阅读gcc libc的源代码wcslen函数的疑问

JohnPhan 2013-04-26 04:24:33

为什么连续用了3个同样的if语句？真是不解。
源代码如下：



size_t

wcslen (s)

     const wchar_t *s;

{

  size_t len = 0;



  while (s[len] != L'\0')

    {

      if (s[++len] == L'\0')

	return len;

      if (s[++len] == L'\0')

	return len;

      if (s[++len] == L'\0')

	return len;

      ++len;

    }



  return len;

}

版本信息：
glibc 2.0

...全文

361 21 打赏收藏转发到动态举报

写回复

用AI写文章

21 条回复

切换为时间正序

请发表友善的回复…

发表回复

fuabcck 2015-11-30

打赏
举报

执行4次是为了字节对齐

z2357 2014-03-07

打赏
举报

看到了那个多字节吗？是多字节的原因。

mLee79 2013-05-07

打赏
举报

引用 17 楼 JohnPhan 的回复:

[quote=引用 14 楼 DelphiGuy 的回复:] 就是循环展开优化，减少分支指令执行的次数，也就减少了处理器分支预测可能失败的次数。相当老的优化技巧了，90年代的watcom c++编译器最爱使用这种套路，对于较新的处理器，这种优化效果不明显。

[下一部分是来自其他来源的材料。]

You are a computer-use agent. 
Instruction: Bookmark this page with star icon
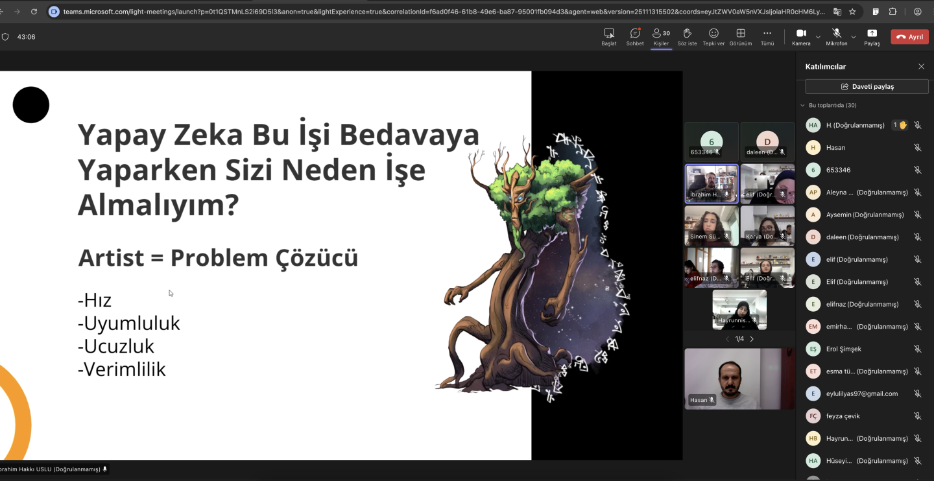(x=852, y=12)
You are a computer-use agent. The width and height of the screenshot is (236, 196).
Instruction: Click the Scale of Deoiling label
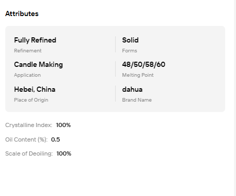pyautogui.click(x=29, y=153)
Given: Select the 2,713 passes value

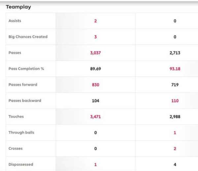Looking at the screenshot, I should [175, 53].
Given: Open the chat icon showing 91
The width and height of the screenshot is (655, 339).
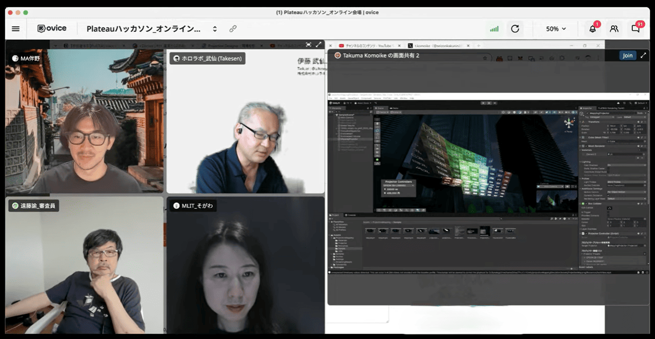Looking at the screenshot, I should [x=635, y=29].
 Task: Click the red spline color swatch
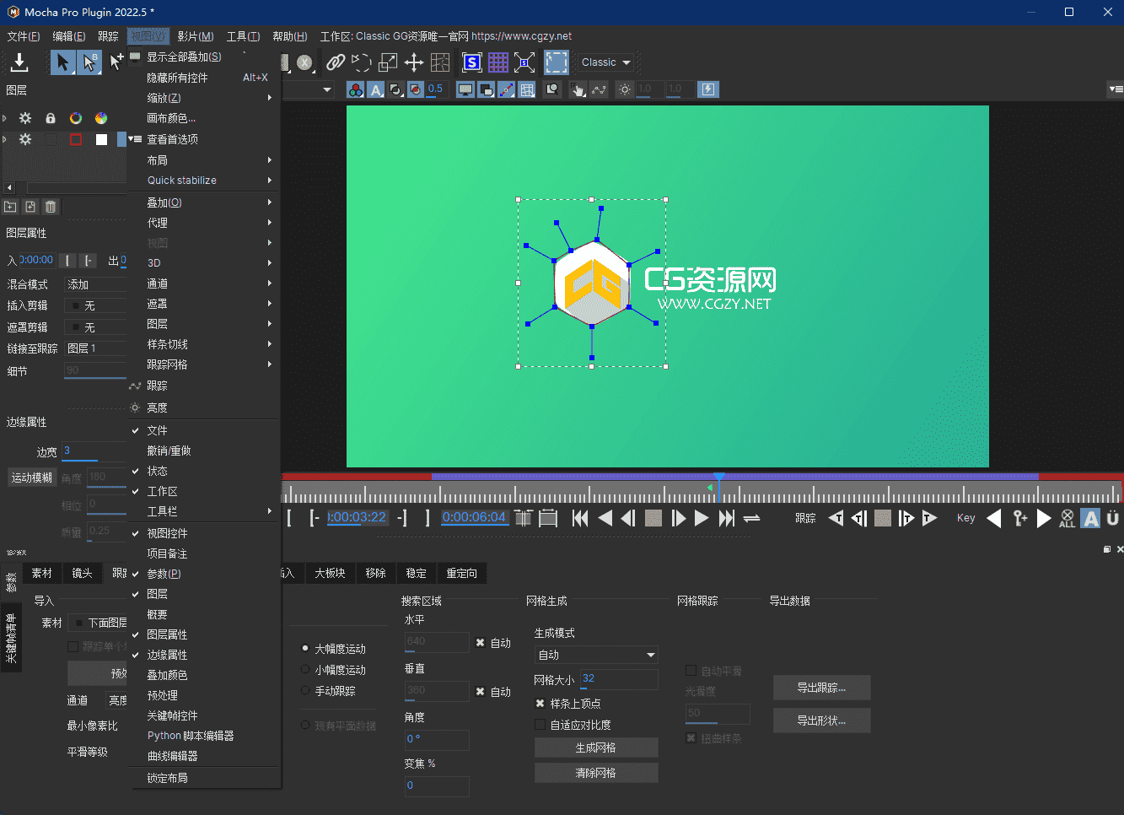click(76, 139)
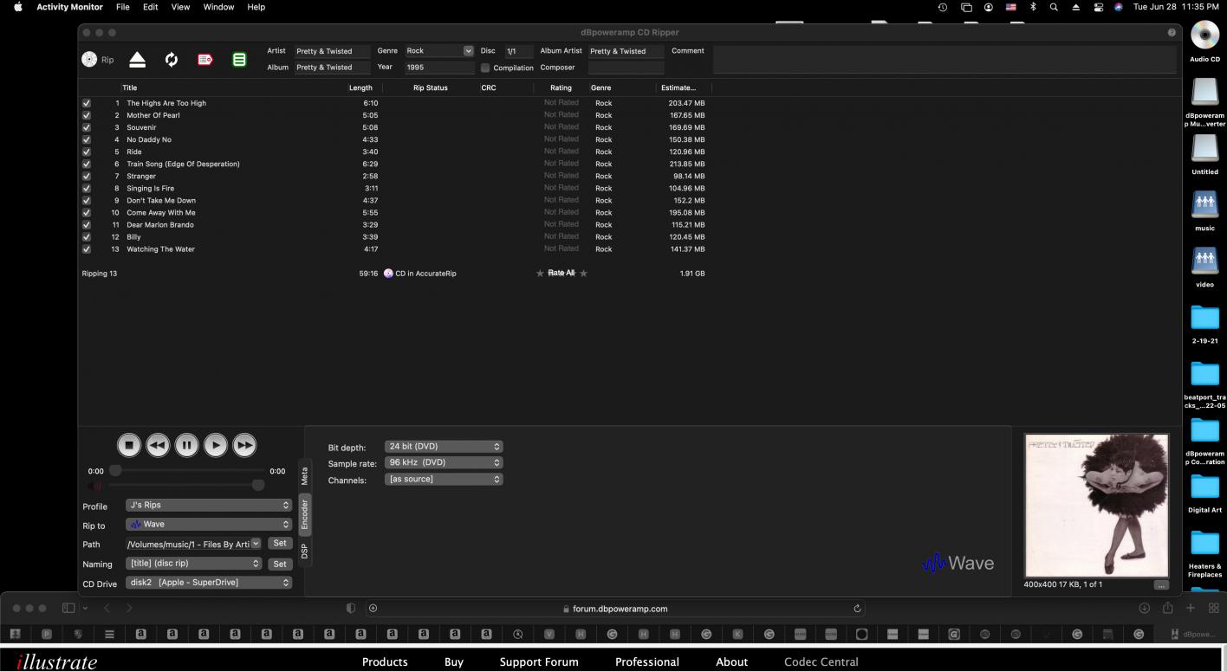Open the red metadata tag icon

click(x=205, y=60)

gcc的libc，大概有这样的假定：编译我代码的编译器，可能是“土包子”，可能相当老旧。看libc的代码语法，也可看出，很土，C语言的一点点的更新，都不敢用。 [/quote] glibc是要用首次静态编译的gcc编译的, 这时候很多语言特性本身就不能使用, 我们使用的gcc是要在编译完glibc以后, 使用新鲜出炉的glibc库再次编译gcc的代码生成的, 这时候才能支持所有的语言特性, 像glibc这种基础库能够使用的语言特性是要受到限制的..

「已注销」 2013-05-06

打赏
举报

关于这段代码，如此的计较优化质量，我的看法是，如果要编写系统函数，如本程序，的确的需要如此斤斤计较，尽力的优化。但如果编写一般的用户程序，就一切委托给编译器了，编写程序的专注点，不应该在于协助编译器优化代码上了。在学习语言阶段，可以锱铢必较，甚至研究一下汇编结果，但......

「已注销」 2013-05-06

打赏
举报

引用 14 楼 DelphiGuy 的回复:

就是循环展开优化，减少分支指令执行的次数，也就减少了处理器分支预测可能失败的次数。相当老的优化技巧了，90年代的watcom c++编译器最爱使用这种套路，对于较新的处理器，这种优化效果不明显。

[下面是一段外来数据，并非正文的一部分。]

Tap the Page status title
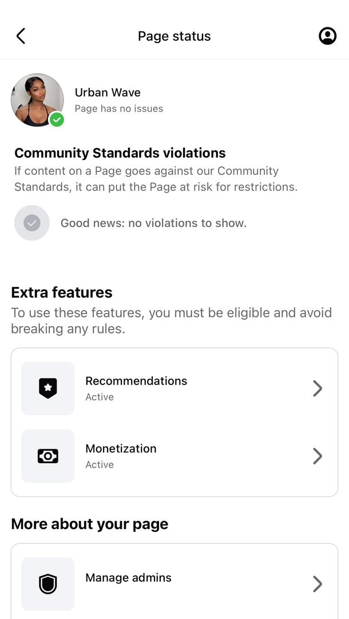The width and height of the screenshot is (349, 619). click(x=174, y=36)
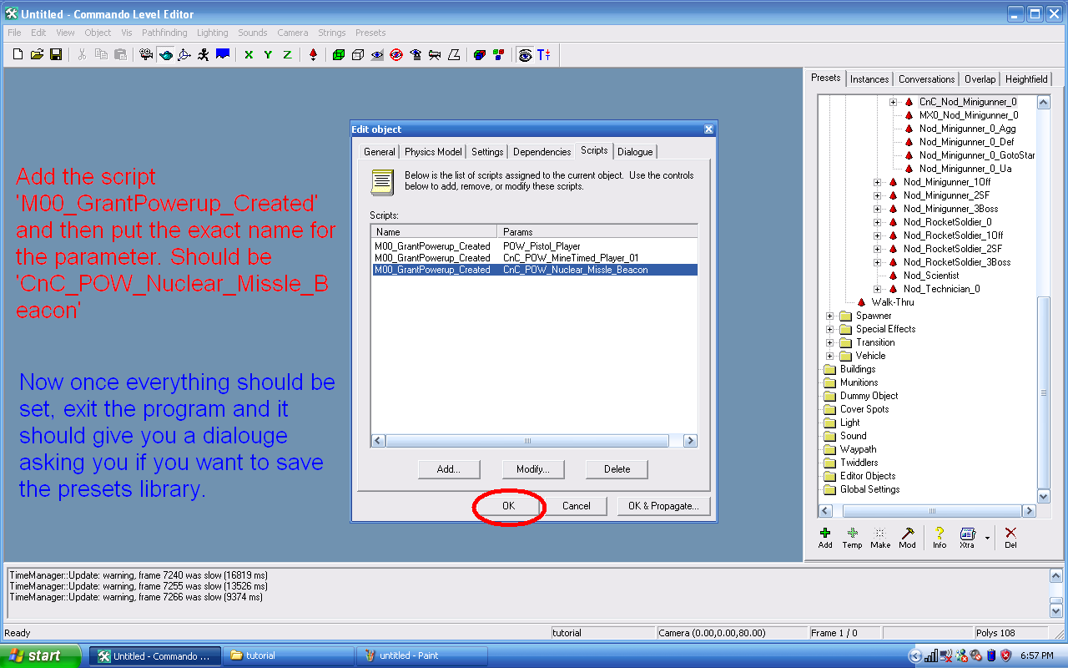Open the Pathfinding menu
This screenshot has width=1068, height=668.
click(164, 33)
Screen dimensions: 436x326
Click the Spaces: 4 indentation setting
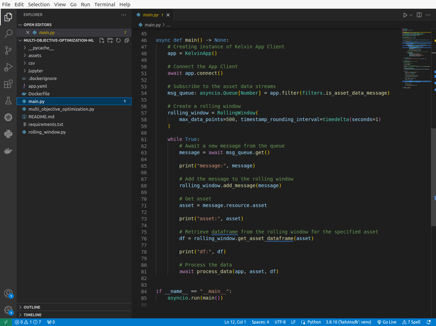(x=260, y=322)
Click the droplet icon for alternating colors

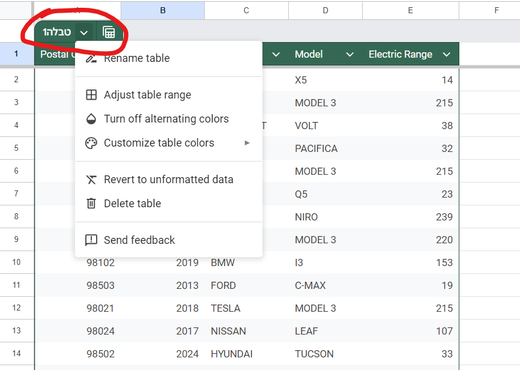(x=91, y=119)
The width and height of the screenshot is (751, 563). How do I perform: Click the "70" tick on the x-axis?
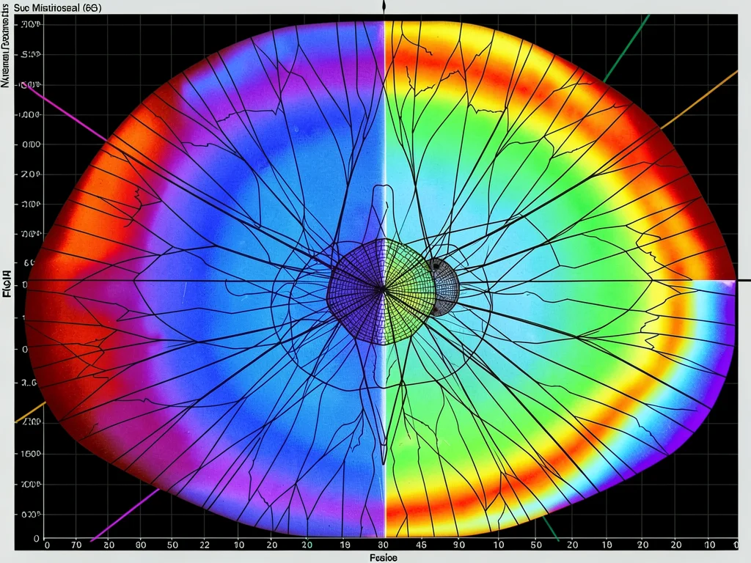tap(76, 545)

gcc的libc，大概有这样的假定：编译我代码的编译器，可能是“土包子”，可能相当老旧。看libc的代码语法，也可看出，很土，C语言的一点点的更新，都不敢用。

日立奔腾浪潮微软松下联想 2013-05-03

打赏
举报

就是循环展开优化，减少分支指令执行的次数，也就减少了处理器分支预测可能失败的次数。相当老的优化技巧了，90年代的watcom c++编译器最爱使用这种套路，对于较新的处理器，这种优化效果不明显。

日立奔腾浪潮微软松下联想 2013-05-03

打赏
举报

哎呀，15楼贴错了，请版主删除。

日立奔腾浪潮微软松下联想 2013-05-03

打赏
举报

相对于程序加载的起始地址是固定的，但是不能保证每次加载/在不同的系统上加载时，静态变量的地址(逻辑地址)都固定，因为操作系统的加载过程可能对其重定位到不同的起始地址。至于其在物理内存中的地址，运行时都有可能改变。

「已注销」 2013-05-02

打赏
举报

引用 2 楼 flyound 的回复:

这个应该是对CPU指令执行的优化吧，并行处理，如果每次都进入while就不会进行并行运算了。

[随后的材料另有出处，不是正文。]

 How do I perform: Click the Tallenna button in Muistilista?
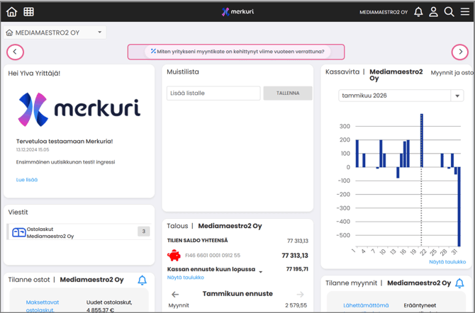pos(288,93)
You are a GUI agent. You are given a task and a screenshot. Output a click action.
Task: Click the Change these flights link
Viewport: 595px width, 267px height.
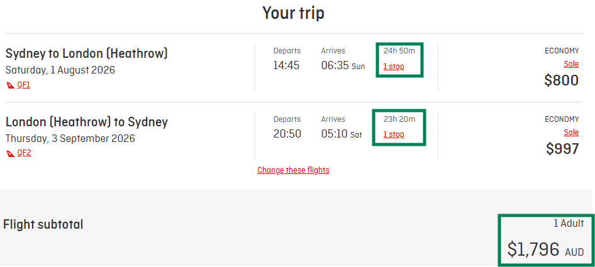tap(293, 170)
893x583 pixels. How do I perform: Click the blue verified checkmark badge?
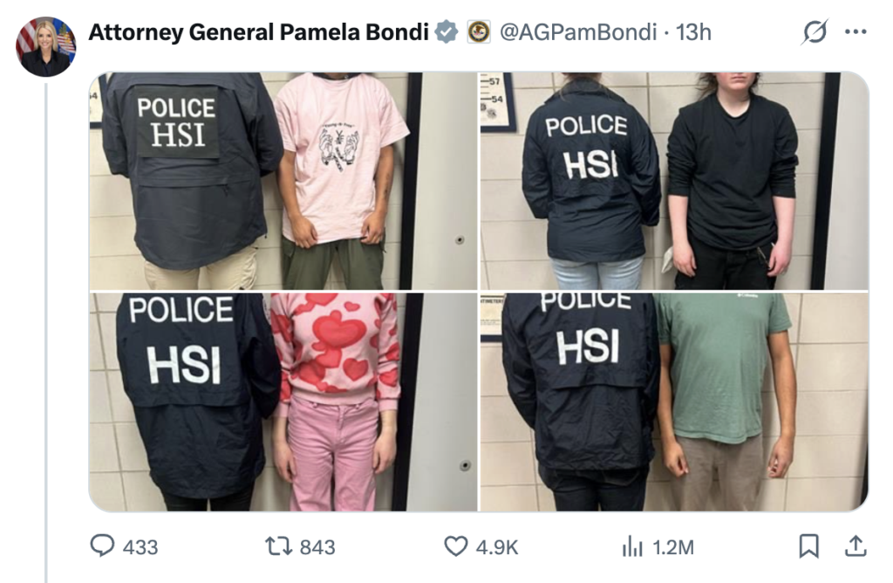tap(447, 32)
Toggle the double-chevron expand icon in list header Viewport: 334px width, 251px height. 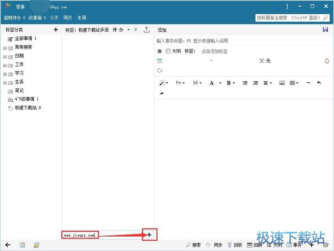click(135, 30)
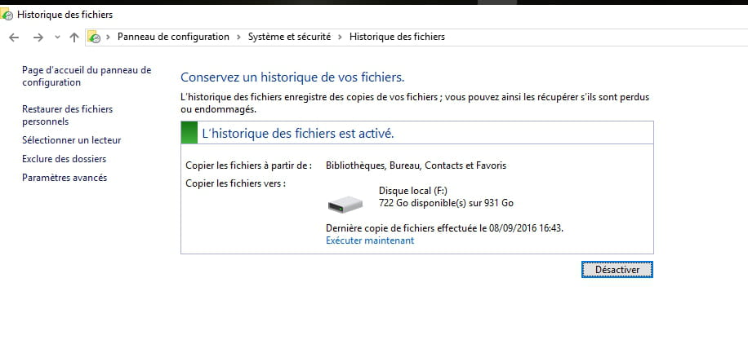The height and width of the screenshot is (353, 748).
Task: Go up one folder level
Action: pos(74,37)
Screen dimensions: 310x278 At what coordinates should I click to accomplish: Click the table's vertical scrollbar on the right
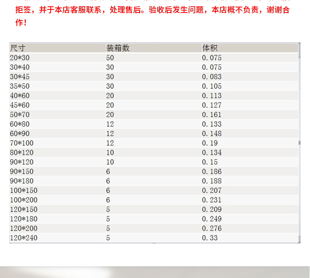click(x=299, y=143)
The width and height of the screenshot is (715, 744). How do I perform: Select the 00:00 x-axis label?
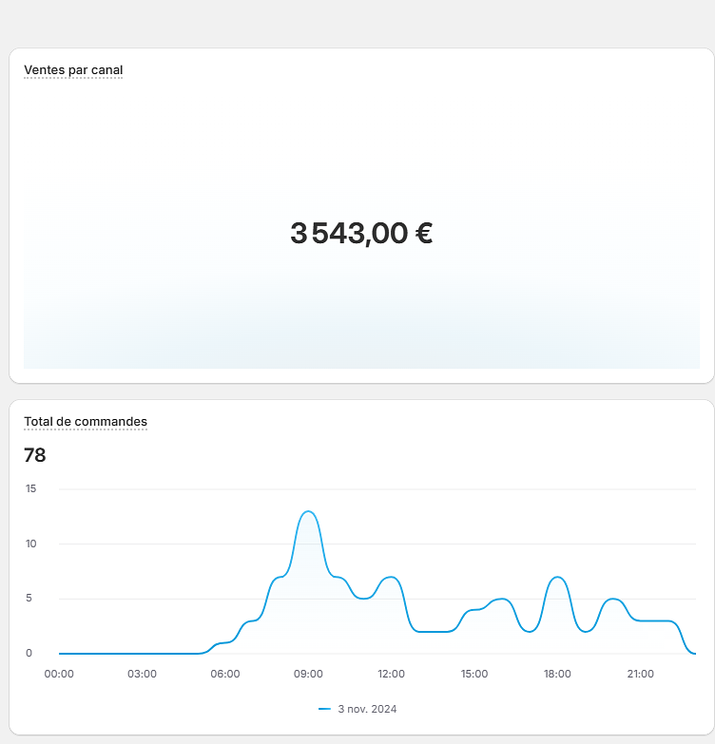[x=59, y=674]
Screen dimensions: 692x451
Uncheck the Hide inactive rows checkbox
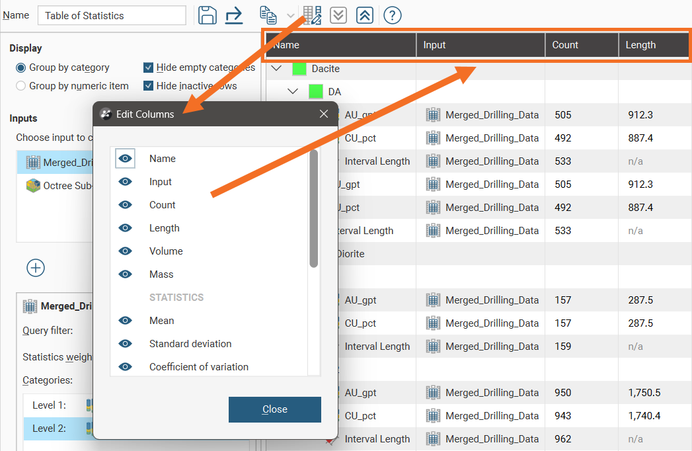click(149, 85)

顺这你的思路，启发一个思路：这样同样的语句重叠放置，也许是为了利用CPU的流水线功能。现在ARM、DSP也都有这个设计。一条指令执行，如果需要4个周期，4个同样的指令连续执行，需要周期数不是4*4 = 16 ，而可能是4 + 3*1 = 7。

「已注销」 2013-05-02

打赏
举报

流水线；循环展开优化；如果没有优化也没有害处。就是这些。

CyberLogix 2013-05-02

打赏
举报

循环展开优化啊

mLee79 2013-05-02

打赏
举报

我看了下 x86 , x64 , arm , ppc 下的目标代码, 这样写与平凡的写法生成的目标代码基本没有啥区别 (-O3 -fomit-frame-pointer) , 看来gcc的优化还没有足够强大, 也许只是写的人习惯了看到循环就做循环展开优化, 反正也不会变的更坏, 本来我期望 arm 下能生成类似的指令的 ... ldr .. cmp .. beq .. ldrne .. cmpne .. beq ..

「已注销」 2013-04-27

打赏
举报

是一个思路，待有时间一定看一下，编译处理的机器码。估计应该将各种优化均设置上，才能看出端倪。

AndyStevens 2013-04-27

打赏
举报

不准确的猜想：可能是为了优化代码执行效率，c循环汇编之后，由于编译器的缘故，大多效率并不高，减少循环复杂度是提高效率的一个可行的方法

「已注销」 2013-04-27

打赏
举报

另一个版本glibc 2.7 wcslen.c 看样子是有意为止。

* Copyright (C) 1995, 1996, 1997, 1998, 2011  Free Software Foundation, Inc.
   This file is part of the GNU C Library.
   Contributed by Ulrich Drepper <drepper@gnu.ai.mit.edu>, 1995.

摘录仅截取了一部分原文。